In his journals he wrote: “I now mixed up some vermilion in melted grease, and inscribed in large characters on the face of the rock on which we slept last night, this brief memorial; ‘Alexander Mackenzie from Canada, by land, the twenty-second of July, one thousand, seven hundred and ninety-three’”.
A prominent 40 foot cairn stands above the rock, and a plaque, erected in 1926 by the Historic Sites and Monuments Board of Canada, is also located in the park. The cairn also marks the location of a historical fortified First Nations village, and petroglyphs can be found at the cobble beach.
Mackenzie Provincial Park is recognized as a cultural heritage site.
Long before Europeans discovered North America, First Nations peoples
used a network of trails between the west coast and the interior
of British Columbia for trade and travel. Because these trails were
commonly used to transport eulachon (a small, smelt-like fish) grease,
they are now referred to as “grease trails”. Hikers attempting the
Alexander Mackenzie Heritage (Grease) Trail will complete their
journey by travelling by boat to the park. The trail’s major appeal
is the opportunity for long-distance wilderness travel along an
historic route that follows the footsteps of First Nations peoples,
Alexander Mackenzie, and other explorers.

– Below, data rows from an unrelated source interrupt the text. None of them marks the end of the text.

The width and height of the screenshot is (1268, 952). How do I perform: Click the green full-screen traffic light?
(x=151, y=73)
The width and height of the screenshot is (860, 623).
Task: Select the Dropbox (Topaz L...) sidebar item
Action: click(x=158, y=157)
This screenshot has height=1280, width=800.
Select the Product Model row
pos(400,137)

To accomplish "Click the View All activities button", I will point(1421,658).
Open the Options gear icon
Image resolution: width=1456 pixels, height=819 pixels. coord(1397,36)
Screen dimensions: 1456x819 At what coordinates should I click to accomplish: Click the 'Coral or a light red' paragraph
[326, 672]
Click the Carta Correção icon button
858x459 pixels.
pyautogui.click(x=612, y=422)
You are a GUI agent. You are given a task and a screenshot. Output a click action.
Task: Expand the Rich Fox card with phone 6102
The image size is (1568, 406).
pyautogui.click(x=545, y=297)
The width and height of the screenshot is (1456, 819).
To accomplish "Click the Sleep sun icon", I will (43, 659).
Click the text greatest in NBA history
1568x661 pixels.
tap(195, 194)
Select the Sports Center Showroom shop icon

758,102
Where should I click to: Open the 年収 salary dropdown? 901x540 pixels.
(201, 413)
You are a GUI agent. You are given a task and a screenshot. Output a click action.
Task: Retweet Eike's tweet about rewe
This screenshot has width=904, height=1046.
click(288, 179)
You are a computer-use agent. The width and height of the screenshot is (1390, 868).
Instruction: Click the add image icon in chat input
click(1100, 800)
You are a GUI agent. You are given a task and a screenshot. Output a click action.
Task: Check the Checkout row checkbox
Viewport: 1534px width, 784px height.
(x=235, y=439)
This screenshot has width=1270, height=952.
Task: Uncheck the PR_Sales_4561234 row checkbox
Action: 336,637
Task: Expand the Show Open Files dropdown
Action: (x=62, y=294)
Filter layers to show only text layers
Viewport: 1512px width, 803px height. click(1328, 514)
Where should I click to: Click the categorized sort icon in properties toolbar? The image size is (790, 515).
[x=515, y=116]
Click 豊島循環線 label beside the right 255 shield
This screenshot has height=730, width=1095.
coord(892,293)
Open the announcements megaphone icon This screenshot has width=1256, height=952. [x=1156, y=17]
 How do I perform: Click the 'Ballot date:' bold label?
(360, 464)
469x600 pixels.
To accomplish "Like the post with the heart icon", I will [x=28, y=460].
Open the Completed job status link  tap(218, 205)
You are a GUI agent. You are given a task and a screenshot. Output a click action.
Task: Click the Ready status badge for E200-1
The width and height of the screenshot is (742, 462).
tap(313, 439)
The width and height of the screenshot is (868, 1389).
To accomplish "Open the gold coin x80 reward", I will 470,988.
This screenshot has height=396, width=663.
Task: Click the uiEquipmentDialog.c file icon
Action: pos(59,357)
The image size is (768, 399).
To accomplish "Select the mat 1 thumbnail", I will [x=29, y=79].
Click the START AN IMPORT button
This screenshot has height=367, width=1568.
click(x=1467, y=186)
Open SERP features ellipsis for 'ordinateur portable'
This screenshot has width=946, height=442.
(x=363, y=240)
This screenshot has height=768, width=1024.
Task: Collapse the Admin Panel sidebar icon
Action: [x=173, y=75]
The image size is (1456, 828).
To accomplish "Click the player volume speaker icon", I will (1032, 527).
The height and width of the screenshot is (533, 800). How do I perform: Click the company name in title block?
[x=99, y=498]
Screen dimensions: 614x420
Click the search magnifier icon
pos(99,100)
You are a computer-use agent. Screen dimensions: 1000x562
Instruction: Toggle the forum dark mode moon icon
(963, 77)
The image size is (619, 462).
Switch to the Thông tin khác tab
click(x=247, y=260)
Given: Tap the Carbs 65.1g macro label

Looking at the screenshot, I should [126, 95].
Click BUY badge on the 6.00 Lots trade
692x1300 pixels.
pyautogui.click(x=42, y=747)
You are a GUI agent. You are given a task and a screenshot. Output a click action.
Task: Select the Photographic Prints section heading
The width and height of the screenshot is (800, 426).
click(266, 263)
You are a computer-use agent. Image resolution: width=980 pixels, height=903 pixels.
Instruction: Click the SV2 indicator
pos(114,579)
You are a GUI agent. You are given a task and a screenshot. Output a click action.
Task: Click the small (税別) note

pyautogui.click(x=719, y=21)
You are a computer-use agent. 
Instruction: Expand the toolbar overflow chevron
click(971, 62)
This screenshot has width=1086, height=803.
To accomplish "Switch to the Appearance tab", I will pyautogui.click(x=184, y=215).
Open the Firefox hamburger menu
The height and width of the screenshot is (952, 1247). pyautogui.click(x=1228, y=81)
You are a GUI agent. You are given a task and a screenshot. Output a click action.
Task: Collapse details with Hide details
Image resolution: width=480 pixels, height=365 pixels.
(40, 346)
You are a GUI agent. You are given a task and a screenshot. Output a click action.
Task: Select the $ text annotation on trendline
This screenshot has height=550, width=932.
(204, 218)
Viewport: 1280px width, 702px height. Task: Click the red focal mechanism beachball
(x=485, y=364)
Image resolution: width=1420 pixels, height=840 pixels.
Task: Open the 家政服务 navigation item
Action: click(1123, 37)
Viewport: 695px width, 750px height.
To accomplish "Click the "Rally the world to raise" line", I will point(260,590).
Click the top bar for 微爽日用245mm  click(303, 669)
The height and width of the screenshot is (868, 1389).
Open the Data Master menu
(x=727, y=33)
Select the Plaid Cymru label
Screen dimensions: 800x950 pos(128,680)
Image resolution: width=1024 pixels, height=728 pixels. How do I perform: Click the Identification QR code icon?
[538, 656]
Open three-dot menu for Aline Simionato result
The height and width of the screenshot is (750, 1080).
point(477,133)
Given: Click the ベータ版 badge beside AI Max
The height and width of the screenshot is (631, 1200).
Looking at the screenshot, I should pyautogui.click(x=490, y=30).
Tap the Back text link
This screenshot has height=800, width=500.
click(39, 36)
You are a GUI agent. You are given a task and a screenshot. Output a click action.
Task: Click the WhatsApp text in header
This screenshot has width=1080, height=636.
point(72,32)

Please note: It is an offence to damage historical sites or remove artifacts.
Marine resources have been under a lot of pressure over the last few years. Please observe fishing regulations closely, and consider taking less than your limit to ease your impact.
As you cruise through the waters near the park, watch for orcas, Pacific white-sided dolphins, harbour seals and other marine mammals. It is important you keep your distance from these creatures – never approach closer than 100 metres. Steer a steady, slow course and avoid cutting in front of them.
On shore, watch for Columbia black-tailed deer, mink, black bear and wolves.